The median length of survival after diagnosis of glioblastoma is 14 months, but some of these brain tumors are more aggressive and resistant to treatment than others, and a new study from Sylvester Comprehensive Cancer Center at the University of Miami Miller School of Medicine suggests reactivation of an ancient retrovirus may be at least partly to blame.

"Our lab found that an evolutionary dormant retrovirus from 6 million years ago, HML-2, a subtype of HERV-K, contributes to brain tumor formation. We demonstrated for the first time that this virus, when reactivated, plays a role in defining the stem-cell state of high-grade gliomas, promoting an aggressive form of cancer," said neurosurgeon Dr. Ashish Shah, principal investigator at Sylvester's Brain Tumor Initiative (BTI), and first author of a paper published in the Journal of Clinical Investigation.

Cancer stem cells, a subpopulation of cells in cancers, drive tumor initiation and development and influence how aggressive and resistant to treatment a cancer will be.

This study, conducted by researchers from Sylvester, Georgetown University and the National Institutes of Health, found that HML-2 altered stem cell programming by activating a gene-regulating protein called OCT4. HML-2 was previously implicated in the genesis and development of other cancers, but this is believed to be the first study showing the virus' effects in gliomas and describing the molecular and cellular mechanisms involved.

"Our results suggest that HML-2 fundamentally contributes to the glioblastoma stem-cell niche, the microenvironment that supports stem cells and determines their fate," said Dr. Avindra Nath, clinical director of the Division of Intramural Research at the National Institute of Neurological Disorders and Stroke at the National Institutes of Health.

"We conducted a comprehensive translational investigation of HML-2 expression in glioblastoma and its role in maintaining the cancer stem cell phenotype," said Nath, the article's senior author.
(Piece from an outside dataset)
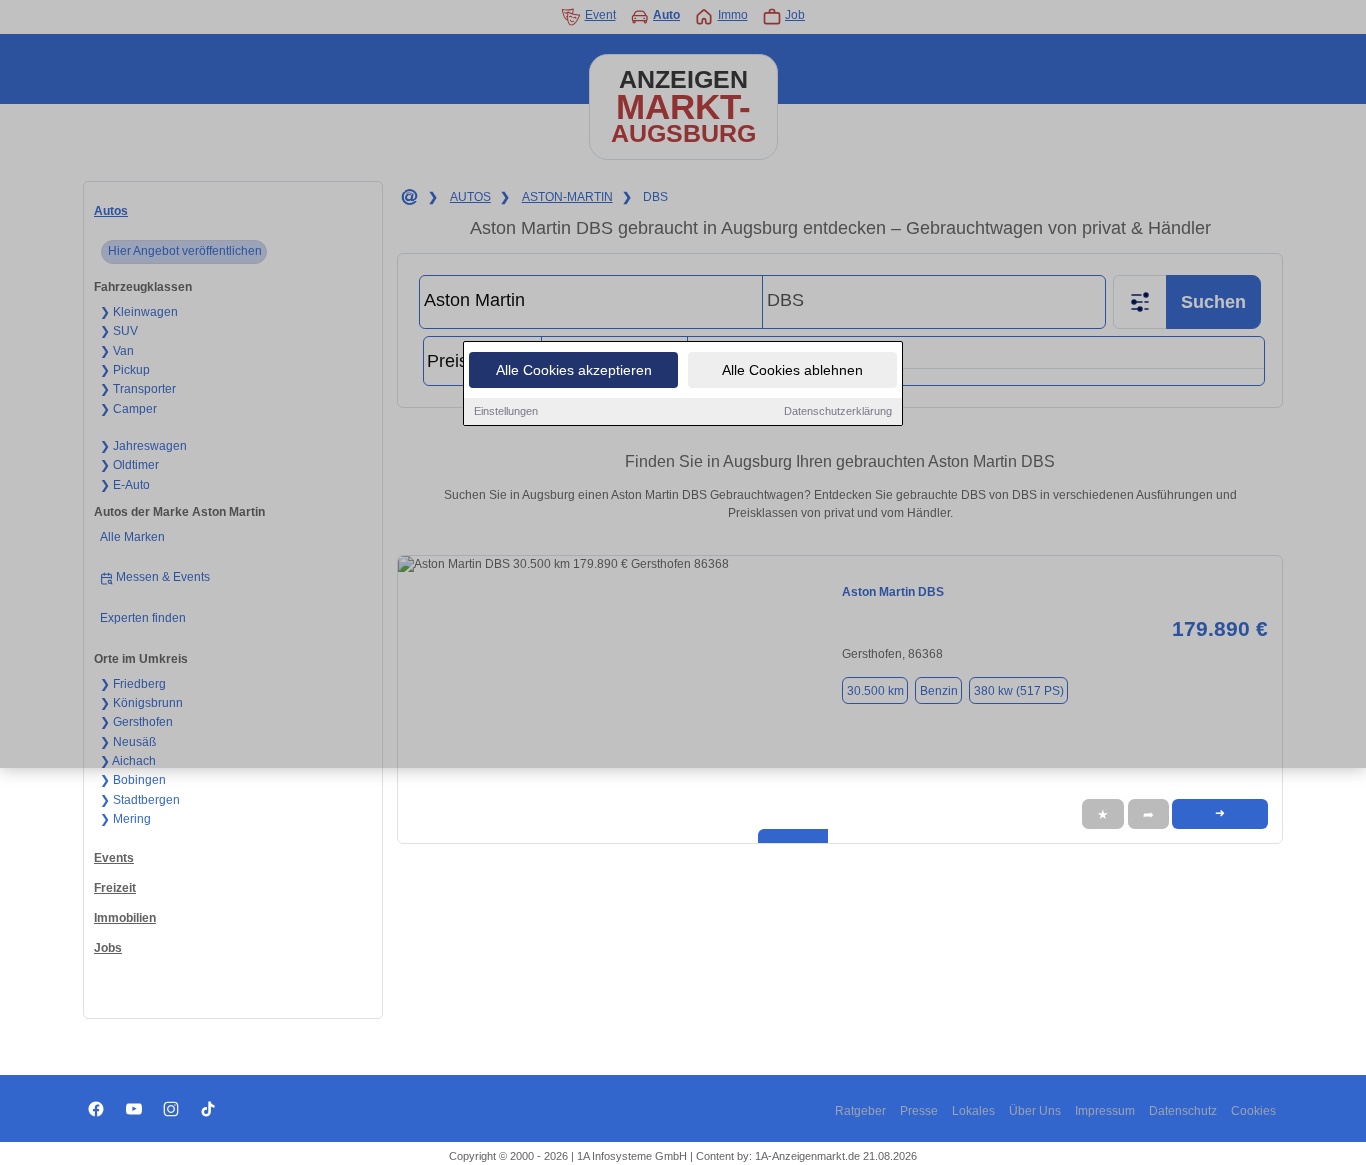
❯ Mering (125, 819)
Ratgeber (860, 1111)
Results were based on analyses of patient-derived glioblastoma cells and mouse model studies.

The team's findings give researchers targets for developing therapies; and in their work, an anti-retroviral drug significantly reduced HML-2 activity and reduced tumor stem-cell markers, said Shah, director of clinical trials and translational research and principal investigator in the Section of Virology and Immunotherapy at Sylvester Comprehensive Cancer Center's Brain Tumor Initiative (BTI).

"Targeting the glioblastoma stem cell niche is an attractive option to prevent alterations in stem cells and reduce tumor recurrence and treatment resistance," he said.

HML-2, a subtype of HERV-K, is one of many human endogenous retroviruses (HERVs), ancestral relics of retroviral infections that occurred throughout history and led to the integration of viral sequences into the human genome. HERVs, making up about 8% of the human genome, are usually silent—unable to cause infection—but scientists have recently discovered that some can be reactivated in certain cancers.